SFU receives Fair Trade campus designation

By Kelly Thoreson

SFU becomes the second Canadian campus to receive official recognition from Fair Trade, after UBC

SFU’s decade-long struggle for formal commitment to providing Fair Trade products on campus has come to a close. On May 4, the university announced that it had been recognized as the second Fair Trade Campus in Canada, following UBC’s designation in May 2011.

Fair Trade is an internationally recognized organization that certifies products, such as coffee or chocolate, where producers receive fair compensation. The criteria required to become a Fair Trade campus includes serving only Fair Trade certified coffee at all vendors directly controlled by the university or student government; clearly marking all Fair Trade products at these locations; promoting Fair Trade; and maintaining a committee to enforce these standards.

The vendors who have agreed to adhere to these standards include all SFSS food and beverage operations — such as Higher Grounds, the Highland Pub, and the Ladle — as well as outsourced providers Chartwells, Triple O’s, and Renaissance Coffee. Tim Horton’s hasn’t agreed to commit to these requirements, but they have internal ethical purchasing policies of their own. Independent Cornerstone businesses aren’t required to adhere to these rules, but many of them offer Fair Trade products. Executive director of ancillary services Mark McLaughlin is motivated to continue with Fair Trade initiatives on campus, however. “We haven’t reached the finish line,” he said. “We’re just out of the starting gate, and just watch us. We’re really going to try and push hard on this.”
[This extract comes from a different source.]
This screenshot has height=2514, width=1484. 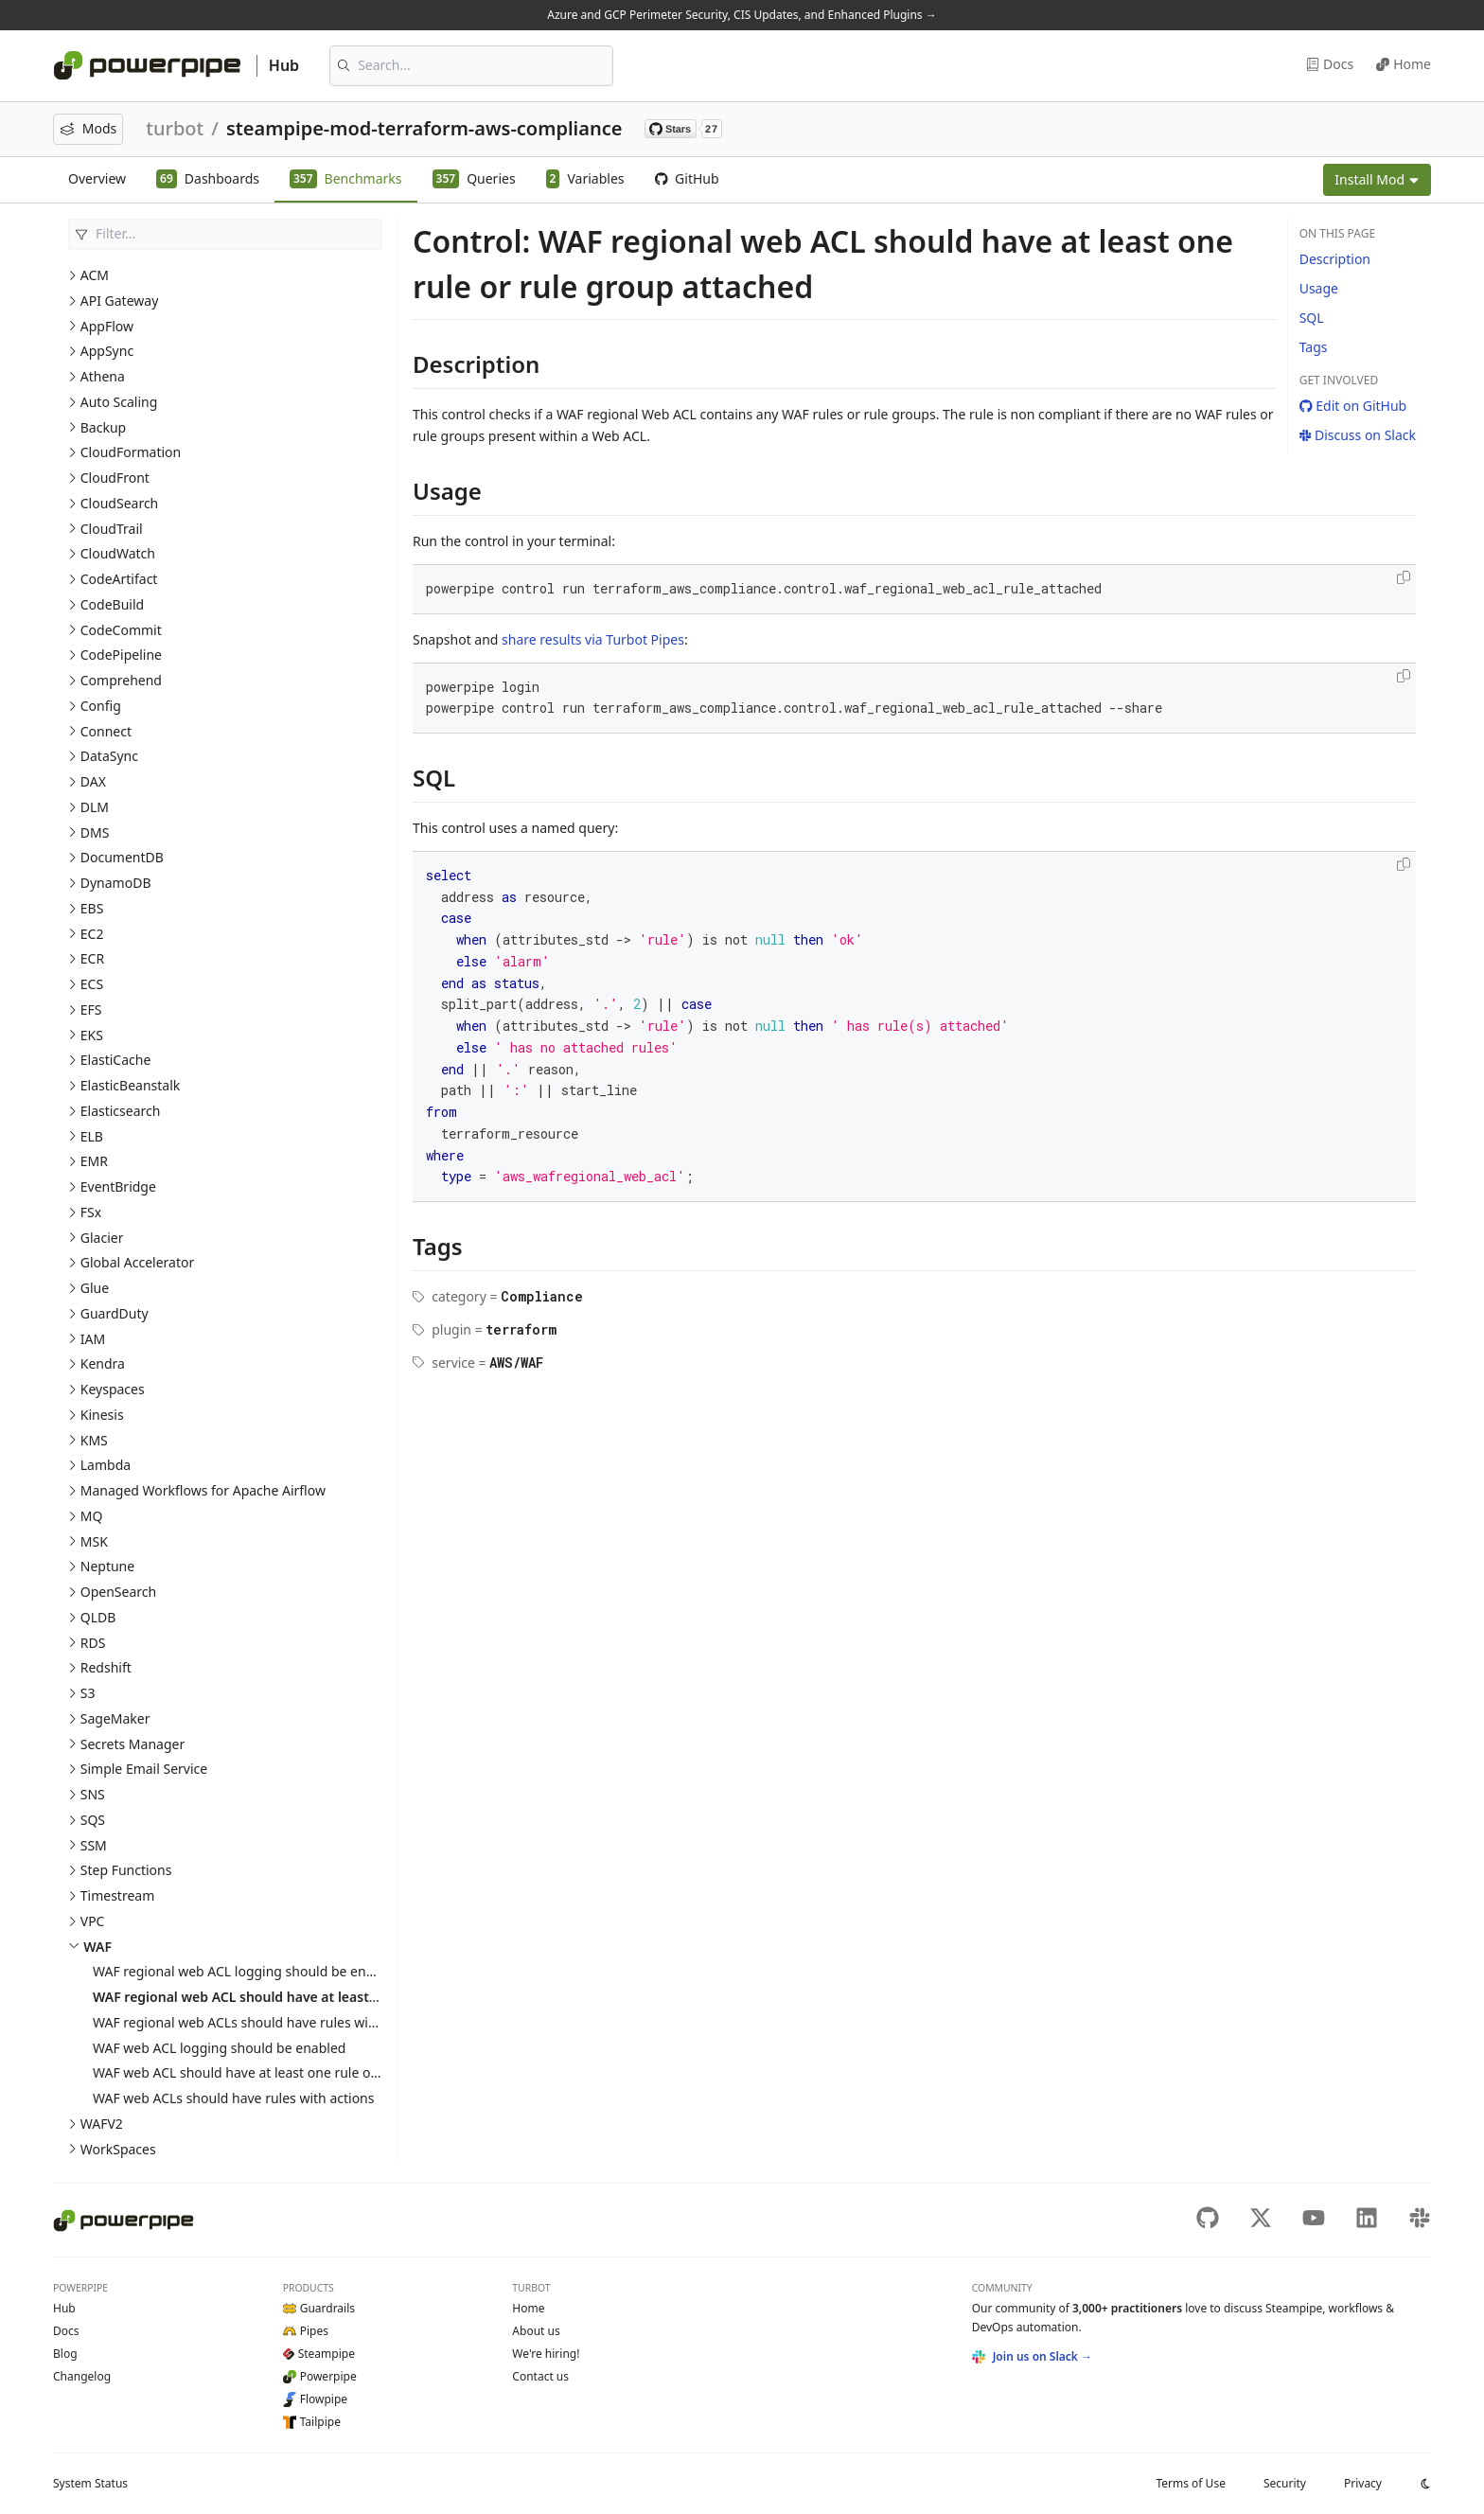 What do you see at coordinates (92, 1794) in the screenshot?
I see `SNS` at bounding box center [92, 1794].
Outsourcing all of its food operations to third parties such as Chartwells, SFU faced challenges convincing vendors to switch to Fair Trade products. UBC, on the other hand, operates their own food programs. McLaughlin explained that SFU will help blaze a trail for universities across Canada in a way that UBC might not have, because the majority of institutions also outsource their food operations. Nezam Alavi, a former Engineers Without Borders member essential to reigniting the Fair Trade movement on campus, would like to see other universities follow the examples being set in BC. “With Vancouver being the first [major Canadian] Fair Trade city, and UBC being the first [Canadian] Fair Trade campus, SFU shows that the West Coast is really driven on these issues. I think it’s time for those on the east coast to show what they’ve got.”

The pivotal point for the student-led initiative for Fair Trade at SFU occurred in 2011 when President Andrew Petter held a “hallway chat” to discuss possible improvements to the university. The event was crashed by a group of student representatives from various campus groups dressed as superheroes demanding a commitment to Fair Trade products at SFU. Alavi argued that it was important for students to be leading these demands because they are the main consumers on campus. Jeff McCann, SFSS university relations officer and member of the Fair Trade Committee, agrees with the importance of student involvement and suggests that students follow the example set by the “Justice League” of superheroes. “Students should be empowered to make statements about things that they want changed about the campus community,” he said. “Vocalize that and get that in the hands of somebody who can make a difference.”